Mas a apresentação do projeto, que começou a tramitar nos últimos dias em Brasília graças ao senador, faz todo o sentido: Flávio Arns sempre ligou sua atividade ao tratamento de pessoas com doenças graves e deficiências. E o canabidiol, um dos derivados da cannabis, tem se mostrado imbatível na redução de feitos para algumas doenças.
“Tem crianças que têm 60 ou 70 convulsões por dia, e que com o canabidiol passam a ter duas, três. No caso do autismo, os estudos verificam mudanças importantes de comportamento”, diz o senador, que não parece preocupado com possíveis preconceitos sobre o tema. “Só deixo sempre claro que se trata da cannabis medicinal, que não tem nada a ver com o uso recreativo da maconha”, afirma.

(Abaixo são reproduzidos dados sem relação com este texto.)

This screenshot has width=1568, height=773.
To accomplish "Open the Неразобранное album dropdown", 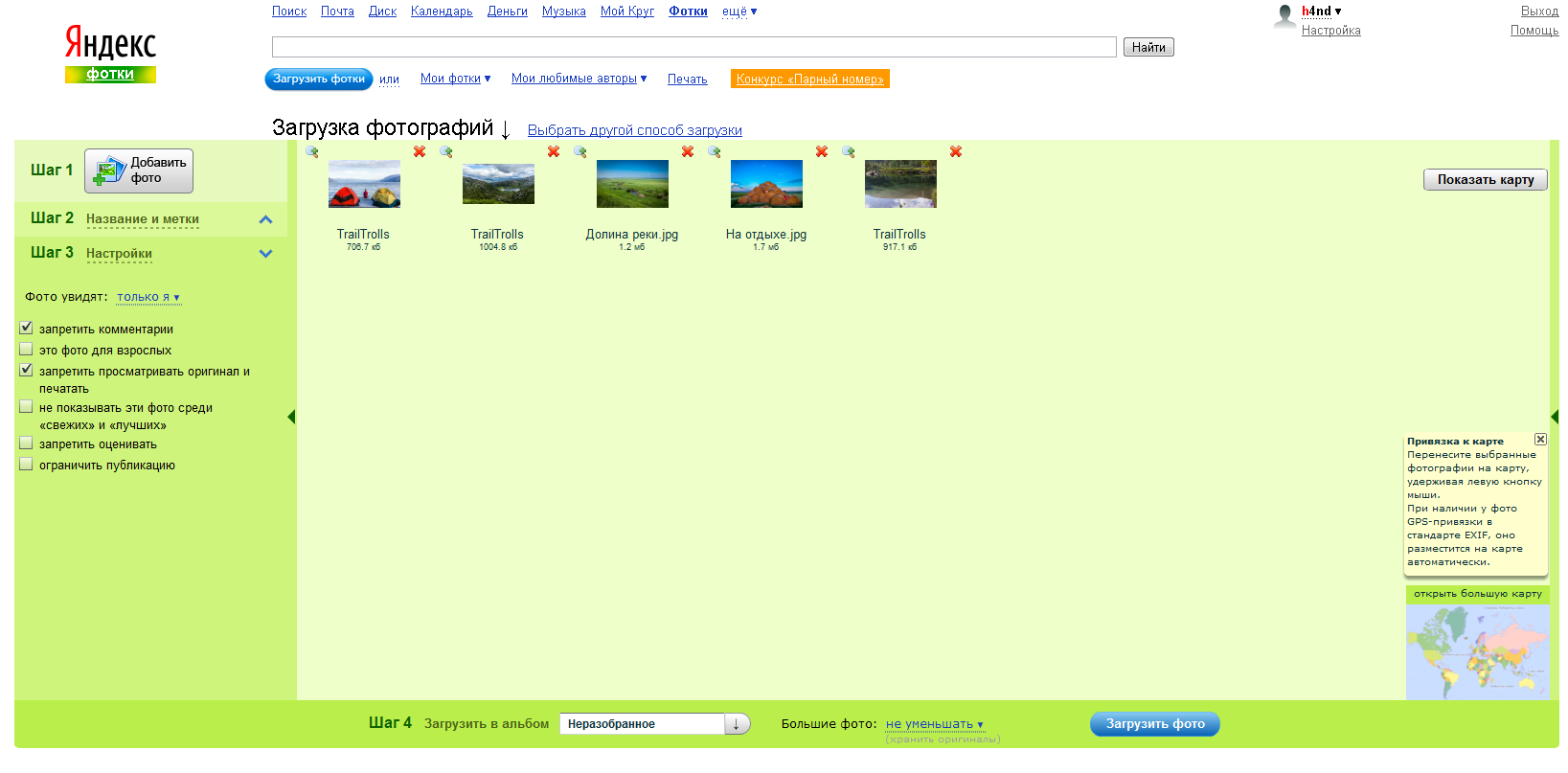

Arns diz que o preconceito em relação à planta diminuiu muito e acredita que há clima “total” para aprovação em plenário. Já ganhou uma primeira aliada. A senadora Mara Gabrilli (PSDB-SP), tetraplégica, pediu para relatar o projeto. Ela mesma conseguiu na Justiça o direito de usar o canabidiol para aliviar dores causadas por seus problemas físicos, e é uma defensora da aprovação da proposta.
Pelo projeto de Arns, fica liberado o plantio da planta da maconha apenas por empresas registradas no governo. A plantação por pessoas físicas continua proibida. O controle seria total, diz ele, para impedir o uso fora da medicina. “Eu jamais aprovaria um projeto que tivesse a ver com o uso recreativo da droga”, afirma.
Segundo ele, o importante é essa diferença. “É como a dinamite, que tem sua importância. Mas se alguém rouba a dinamite para explodir caixa eletrônico, o que você faz? Põe na cadeia. A mesma coisa vai valer para a cannabis”, diz.
Hoje, tem sido relativamente comum que a Justiça libere pacientes de algumas doenças para importar o medicamento. Em alguns casos, devido ao alto custo do remédio, permite-se inclusive que o paciente faça um plantio caseiro da cannabis, mas o senador acha que, neste caso, não há controle. “É preciso baratear o preço para quem precisa, garantir o acesso, mas manter isso sob controle”, afirma.
Arns diz que caso o projeto seja aprovado, uma possível estratégia para que o presidente Jair Bolsonaro (PSL), reconhecidamente um conservador nesses temas, não vete a ideia, será falar com a primeira-dama, Michelle. “Ela tem uma sensibilidade para esses temas, pode ser um canal importante de comunicação”, afirma.